The seed of what became the Grunge sound of the 1980s and 1990s was planted in Tacoma by friends just jamming together at house parties and all-age shows at places like Hell House and Community World Theatre. That sound would then grow into the Grunge music that defined the waning years of the 20th century.

Flash back for a moment, however. Tacoma’s musical pedigree already had roots in doo-wop, with the Barons in the 1950s and in rock with the Ventures, Sonics and Fabulous Wailers in the 1960s. Each new sound was crafted when friends just so happened to get together to do their own thing by playing music in garages and living rooms. That theme would repeat itself in the age of Grunge, a time when the Pacific Northwest was the center of the musical world all because friends jammed in basements and vacant spaces.

Strictly Sacred cover
“Strictly Sacred: The Story of Girl Trouble” is a walk down memory lane for anyone interested in Tacoma’s music scene. Photo courtesy: Strictly Sacred

A menagerie of the who, where and whys of Tacoma’s musical scene of the 1980s that provided the fertile soil for that distinctly Northwest genre plays out in living color as the backdrop of Isaac Olsen’s documentary film, “Strictly Sacred: The Story of Girl Trouble.”

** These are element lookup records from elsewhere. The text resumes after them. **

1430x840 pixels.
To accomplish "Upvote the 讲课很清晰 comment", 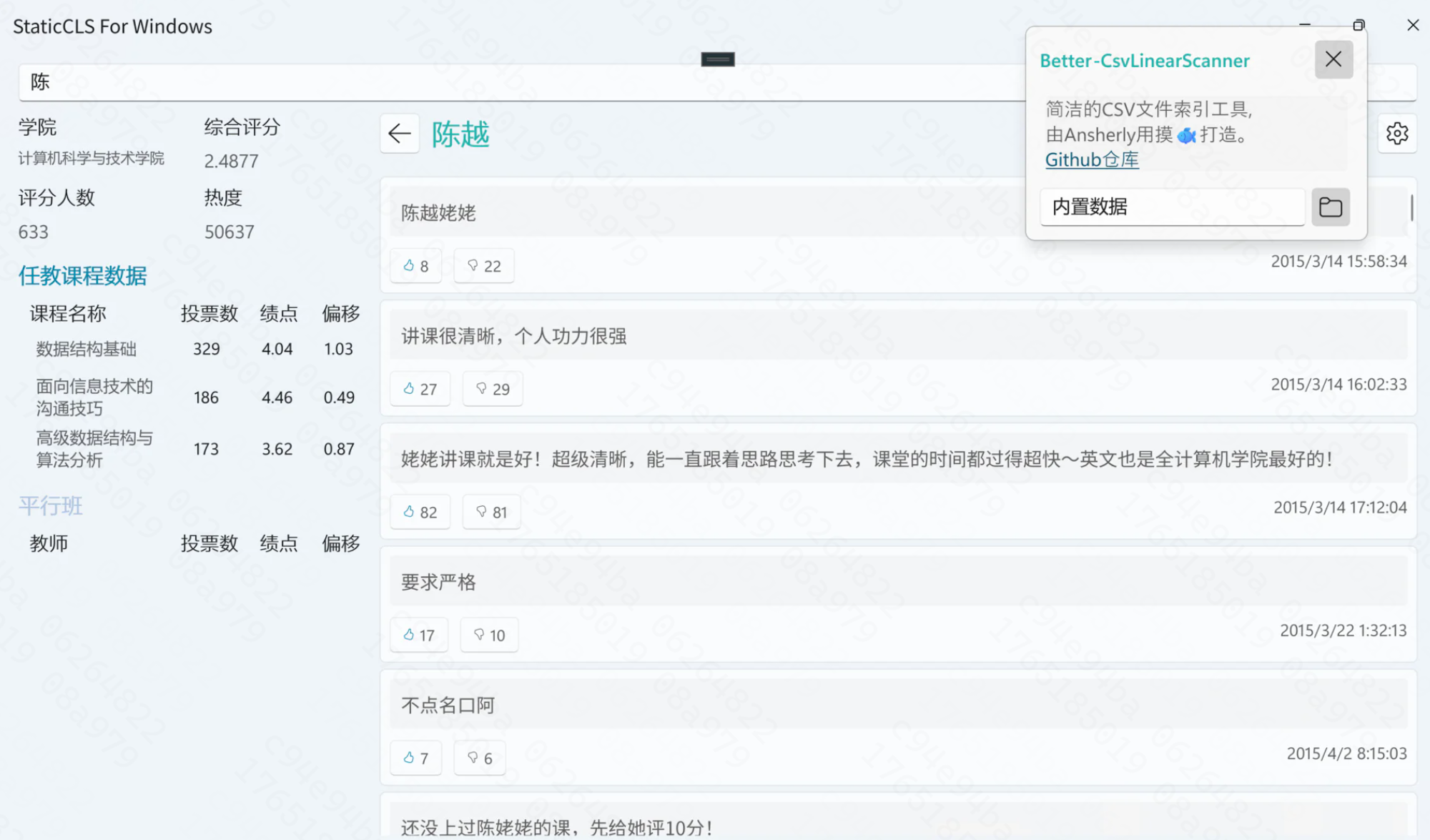I will pyautogui.click(x=420, y=389).
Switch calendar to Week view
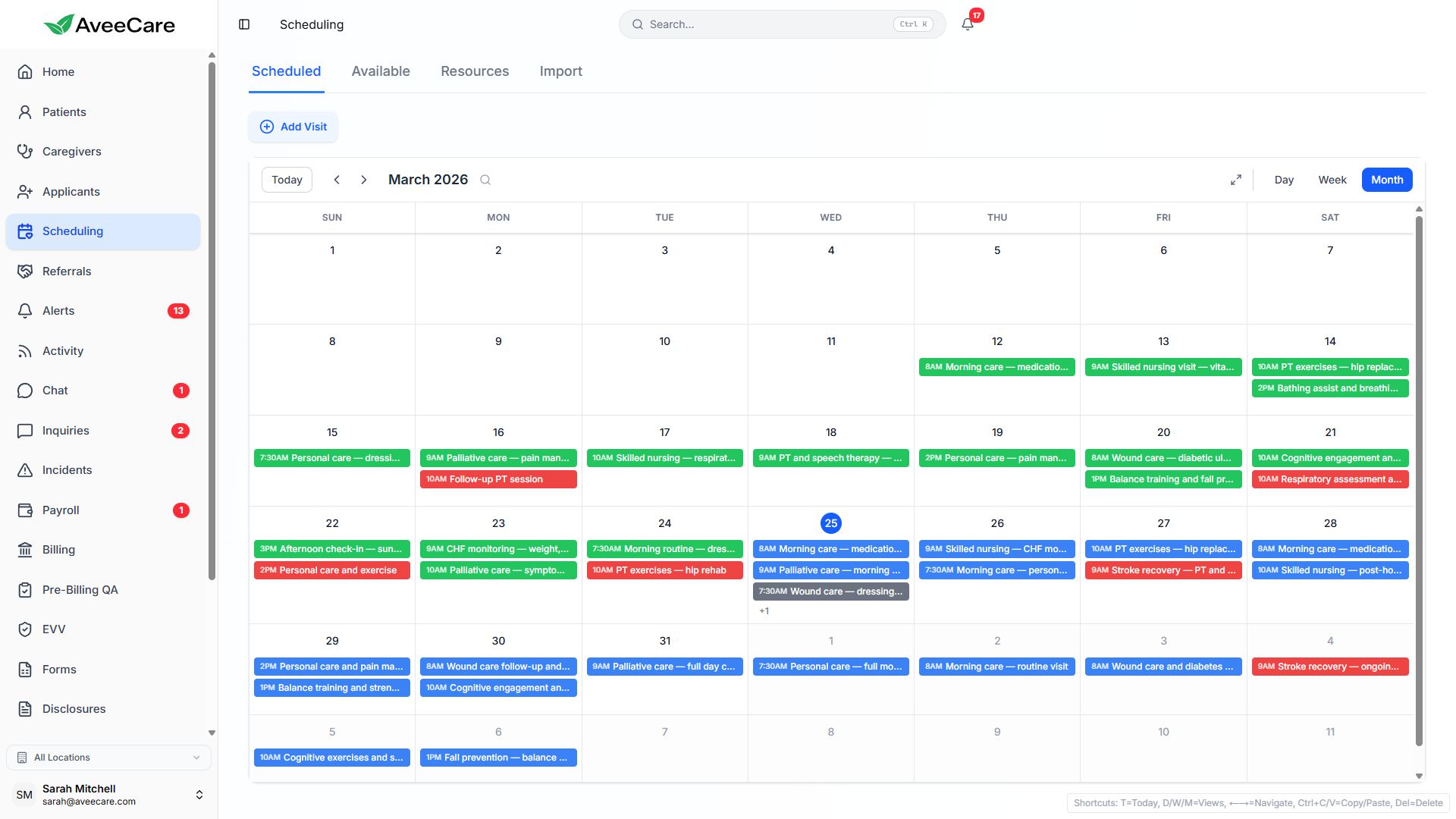The image size is (1456, 819). click(1332, 180)
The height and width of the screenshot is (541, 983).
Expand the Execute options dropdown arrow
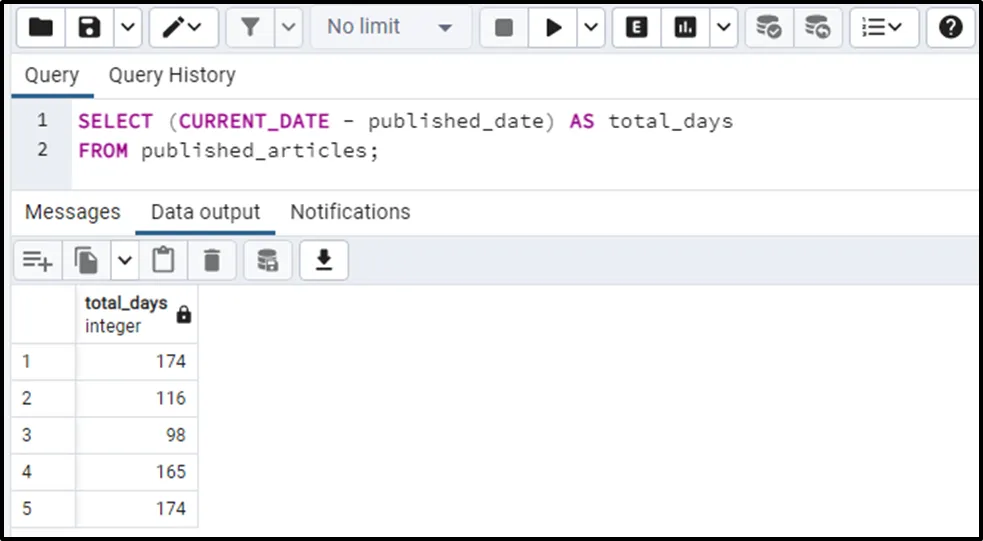(591, 28)
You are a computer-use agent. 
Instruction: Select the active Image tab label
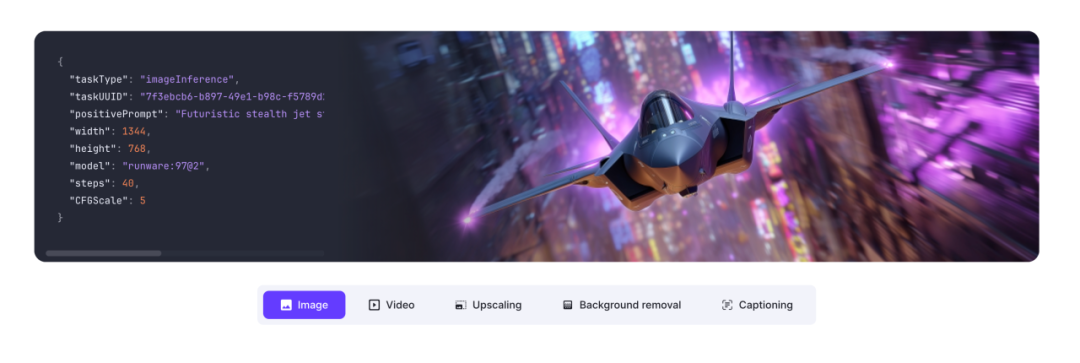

“It was great. It was also hard, but people just did it,” Olsen said of those times, with some skepticism of if Tacoma will see another musical Renaissance the likes of which birthed Grunge. “Now, you get together to talk about ways to create things and meet about it and don’t produce anything. It’s ass backwards.”

Tacoma of the 1980s was a town of few options. It had rough streets, under performing schools, chip-paint apartments and its famous “aroma” that came from the industrial operations on the tide sflats. What it did have was house parties, where high schoolers got together to play and share music because there wasn’t much else to do.

“This thing was totally organic in its development, and I would say even a bit tribal,” Girl Trouble drummer Bon Von Wheelie remembers about the mid-1980s music scene. “It was the Seattle kids, the Tacoma kids, and the Olympia kids.”

Girl Trouble
Girl Trouble was the first band to play at Community World Theater as well as, quite literally the “house band” at Hell House.
Photo courtesy: Tim Olsen

Those groups of kids rarely met in the early 1980s, because there was no place to play other than in garages and living rooms. They stayed local for those. That changed when Jim May, John Grant and Girl Trouble’s Bill ‘Kahuna’ Henderson rented a house on Tacoma’s Southside. It was dubbed “Hell House,” where friends would gather to play and share music. Then, in 1987, came the short-lived Community World Theater, an all-ages venue in a former movie theater where May pulled together bands to test new sounds, and for audiences to see live music that would give rise to musical legends.

“We all knew each other. We were all friends. There wasn’t this divide between musical styles at shows,” Von Wheelie said. “It was just bands who were friends that wanted to play shows. It didn’t matter if you were playing hard rock or garage or folk rock. We’d all play together. The kids from Olympia and Tacoma formed a close bond. They’d party together, see shows, date each other and influence each other’s music.”

Punk, alt and rock bands like the Accused, Circle Jerks, Danger Mouse, Girl Trouble, Melvins, White Zombie, and Soundgarden played at Community World or its sibling the Crescent Ballroom, which was later renamed Legends in those days. One of those bands was a scrappy, blue-collar group named Skid Row, but it would become the standard bearer of the Grunge sound under its later name – Nirvana, a name unveiled in Tacoma on March 19, 1988.

Nirvana demo tape
Bands, including a young upstart named Nirvana, would trade music on cassettes back in those days. Photo courtesy: John Purkey

That’s where Sleeper Cell bandmember John Purkey befriended Nirvana’s Krist Novoselic and Kurt Cobain, who later gave Purkey four demo tapes of songs that would appear on the Bleach and Nevermind albums. Purkey released them on Youtube earlier this year, alongside his book Paper Cuts about his memories of the band, creating a buzz of Grunge nostalgia.

“There are people around the world who are very interested in that time,” Purkey said. “I share as much as possible.”

His Youtube channel, the Observer, is a collection of his thoughts about music, song writing and reminiscences about the high point of Tacoma’s music scene.

Community World Theater
Community World Theater only operated from 1987 to 1988, but it lives on in the music. Photo credit: Steve Dunkelberger

“To have a group of people to come out to all your shows was pretty cool,” he said. “Everyone knew each other. We were all friends. We were all sharing not only what we were listening to but what our bands were working on.”

That’s why Cobain gave him the tapes of early versions of Paper Cuts, Downer, Pen Cap Chew and other songs that defined the Grunge genre.

“Tacoma has a place in all of that,” Purkey said.